Bedbug bites tend to appear in places that are close to an infested bed at night. So do the clogged pores, and any swelling or infection that may form around them, associated with adult-onset acne. If you're close enough to inspect skin blemishes it's not possible to confuse the looks of bedbug bites and acne, but if you saw a glimpse of someone's bare skin from a distance it might be possible.

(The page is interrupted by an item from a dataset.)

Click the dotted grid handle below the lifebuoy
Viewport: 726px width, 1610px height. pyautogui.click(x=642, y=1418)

It might be possible to confuse the looks of bedbug bites and flea bites, since they're caused by the same kind of injury. The kind of fleas that can actually live on human blood are very rare in North America. The kind that live on dogs' or cats' blood can't live on human blood, but they don't know this until they've become desperate enough to try it, so most humans have been bitten by a few of their pets' fleas at some time in their lives. If your pet sleeps on your bed, you're likely to be flea-bitten. If your pet does not sleep on your bed, you may be able to ignore your pet's suffering until poor little Fluffy becomes so anemic that Fluffy's fleas become desperate and try biting you. At that point you will probably feel desperate enough to set off a chemical "flea-bomb," which may or may not cause immediate nasty reactions for you or Fluffy...but there are Greener ways to deal with fleas. 

For diagnostic purposes, fleas are smaller than carpet beetles or bedbugs. Dog fleas can be hard to find, even for people who can see the spots on carpet beetles. Fleas aren't particular about light but they move by hopping rather than flying or crawling. 

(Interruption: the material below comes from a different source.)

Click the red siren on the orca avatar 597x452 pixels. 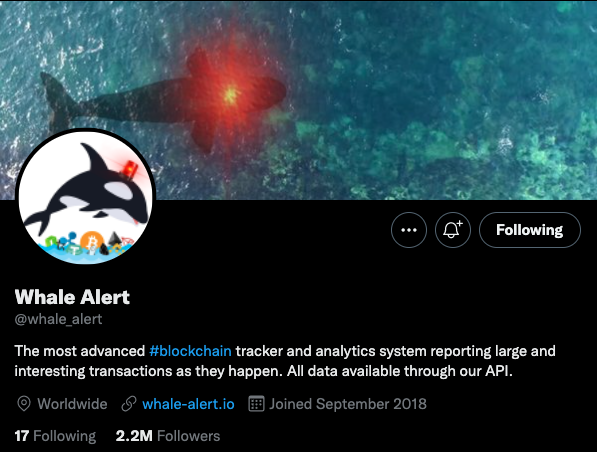[x=130, y=170]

In practice, under current conditions in most of North America, neither fleas nor bedbugs are likely to make people seriously ill. This could change. If the kind of diseases these pests can carry had not become so uncommon, fleas and bedbugs could carry some deadly ones. Vigilance about destroying the carrier species has actually made them relatively safe--for now.

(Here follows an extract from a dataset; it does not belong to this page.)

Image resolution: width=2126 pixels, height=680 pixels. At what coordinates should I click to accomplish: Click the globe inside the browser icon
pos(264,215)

The easiest way to get rid of bedbugs, when you can do it, is to let your whole house freeze. The little horrors might be able to crawl away from a fire, but when things freeze indoors they're even colder outdoors, so the bedbugs have nowhere to go, and freeze to death in a day or two. Their weakest point, as a species, is that they don't overwinter well. This means that old houses without central heating are the kind least likely to have bedbug problems. 

I've never had a bedbug problem. I've never seen a bedbug in real life. I do, however, live with carpet beetles as a constant threat to my yarn stash, and with shoulder acne as an ongoing nuisance that's likely to become a little less conspicuous after age ninety. So, Nephews, if you hear anything about the Cat Sanctuary having bedbugs, you know that somebody has been a victim of panic...and if you see carpet beetles (they're global), you know that panic is not indicated.